01:22 Denis Grancell décide d'adapter au cinéma une expérience menée par Ron Jones,
01:27 un professeur américain qui à la fin des années 60 a décidé de mettre en place un atelier un peu particulier dans sa classe de lycée.
01:33 En gros, en reprenant chacun des attributs d'une autocratie et en proposant aux élèves de les appliquer au sein du cours,
01:38 il observe la mise en place d'une sorte de jeu de rôle grandeur nature qui emporte l'enthousiasme des élèves.
01:43 Le film s'appelle "La vague", il est sorti en 2008 et il est terrifiant d'actualité.
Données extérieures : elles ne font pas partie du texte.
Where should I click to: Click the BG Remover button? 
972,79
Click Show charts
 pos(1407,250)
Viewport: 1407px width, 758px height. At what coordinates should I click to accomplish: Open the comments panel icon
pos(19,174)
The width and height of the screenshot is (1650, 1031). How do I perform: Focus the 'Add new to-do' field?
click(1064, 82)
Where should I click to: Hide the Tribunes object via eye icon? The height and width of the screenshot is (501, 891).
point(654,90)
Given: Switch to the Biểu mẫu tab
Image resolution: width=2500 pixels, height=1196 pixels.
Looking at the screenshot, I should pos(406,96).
01:48 Un taux de chômage élevé et des injustices sociales favorisent effectivement la naissance d'une dictature.
01:53 Tim ?
01:54 Un fort taux d'inflation, monsieur Wenger.
01:56 Bien, inflation, oui.
01:57 Le dégoût envers les politiques.
01:59 Très bien, Caro.
02:00 Le nationalisme. Pendant la dernière coupe du monde de football, on a bien vu comment tous ces drapeaux allemands s'éfichaient partout.
02:05 Ah, Ringelberg ?
02:09 Et ensuite, l'idée d'une tenue commune, en gros un uniforme, et puis un nom, un logo, et enfin un geste,
02:18 celui d'une vague puissante, forte, qui va déferler sur le pays.
02:23 Mais le plus angoissant là-dedans, c'est pas tant les similitudes troublantes entre la théorie d'un film de 2008 et notre actualité,
02:31 que la justesse d'un récit qui nous fait ressentir comment des dizaines de personnes, des élèves ou professeurs,
02:36 trouvent leur compte dans le modèle autocratique.
02:39 Jubilation d'appartenir à un groupe d'exception, réassurance à l'idée de partager une idéologie simple, commune et sans nuance,
02:45 dénigrement du différent pour justifier de l'exclure.
02:48 Le mouvement de la vague s'installe vite, s'étend, jusqu'à devenir hors de contrôle.
02:52 Pour le groupe, on ose tout, et pour la cause, la violence physique devient tolérable.
02:56 Mais jusqu'où ?
02:58 Si, dans le cadre d'un atelier scolaire, un professeur responsable peut, d'un ordre, arrêter la machine,
03:02 difficile d'imaginer quel homme ou femme politique, imbut de pouvoir par nature, pourrait faire machine arrière.
03:08 Par la force des choses, la vague est devenue un film d'utilité publique.
03:11 Il est à montrer à tous ceux qui disent qu'il faut essayer pour voir,
03:14 à tous ceux qui pensent que l'histoire ne peut pas se répéter,
03:16 à tous ceux qui tolèrent que petit à petit soit grignotée nos libertés de dire, de rire, de titiller les interdits.
03:23 Alors le 9 juin, même s'il fait un temps magnifique, n'hésitez pas à aller voter.
03:28 Léo Carmane ! Merci beaucoup mon cher Léo pour ce premier cinéma éminemment politique.